**EXERCISE OBJECTIVE**. Write out, word for word, every line from the one containing "Entrevista com Ailton" through the last line of the records below, both ends included.

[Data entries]
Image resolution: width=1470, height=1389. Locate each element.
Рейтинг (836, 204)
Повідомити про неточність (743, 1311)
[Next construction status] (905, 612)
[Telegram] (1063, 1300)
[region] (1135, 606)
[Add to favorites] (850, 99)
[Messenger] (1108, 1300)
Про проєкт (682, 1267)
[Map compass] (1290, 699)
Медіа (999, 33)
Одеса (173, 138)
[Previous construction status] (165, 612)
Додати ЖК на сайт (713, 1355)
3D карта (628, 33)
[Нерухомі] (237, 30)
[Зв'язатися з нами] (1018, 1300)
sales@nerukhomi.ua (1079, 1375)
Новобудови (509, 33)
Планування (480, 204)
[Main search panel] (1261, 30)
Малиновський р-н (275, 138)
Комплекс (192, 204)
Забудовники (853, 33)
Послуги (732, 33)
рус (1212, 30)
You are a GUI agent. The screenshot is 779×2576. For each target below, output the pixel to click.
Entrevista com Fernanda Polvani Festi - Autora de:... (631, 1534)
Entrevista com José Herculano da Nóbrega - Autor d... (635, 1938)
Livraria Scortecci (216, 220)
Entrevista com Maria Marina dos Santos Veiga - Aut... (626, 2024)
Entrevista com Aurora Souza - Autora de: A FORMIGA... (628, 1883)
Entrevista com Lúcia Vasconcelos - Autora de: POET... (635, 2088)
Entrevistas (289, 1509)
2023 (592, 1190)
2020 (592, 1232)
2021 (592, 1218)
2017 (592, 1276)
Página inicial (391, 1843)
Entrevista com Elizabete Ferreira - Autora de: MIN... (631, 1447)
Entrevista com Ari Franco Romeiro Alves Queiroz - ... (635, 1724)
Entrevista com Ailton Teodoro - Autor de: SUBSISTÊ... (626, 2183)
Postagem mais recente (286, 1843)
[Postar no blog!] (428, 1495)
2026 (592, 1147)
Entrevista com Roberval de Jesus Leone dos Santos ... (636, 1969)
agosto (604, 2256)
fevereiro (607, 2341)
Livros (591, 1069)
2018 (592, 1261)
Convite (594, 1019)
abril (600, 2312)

**RESPONSE TO THE TASK**.
Entrevista com Ailton Teodoro - Autor de: SUBSISTÊ... (626, 2183)
Postagem mais recente (286, 1843)
[Postar no blog!] (428, 1495)
2026 (592, 1147)
Entrevista com Roberval de Jesus Leone dos Santos ... (636, 1969)
agosto (604, 2256)
fevereiro (607, 2341)
Livros (591, 1069)
2018 (592, 1261)
Convite (594, 1019)
abril (600, 2312)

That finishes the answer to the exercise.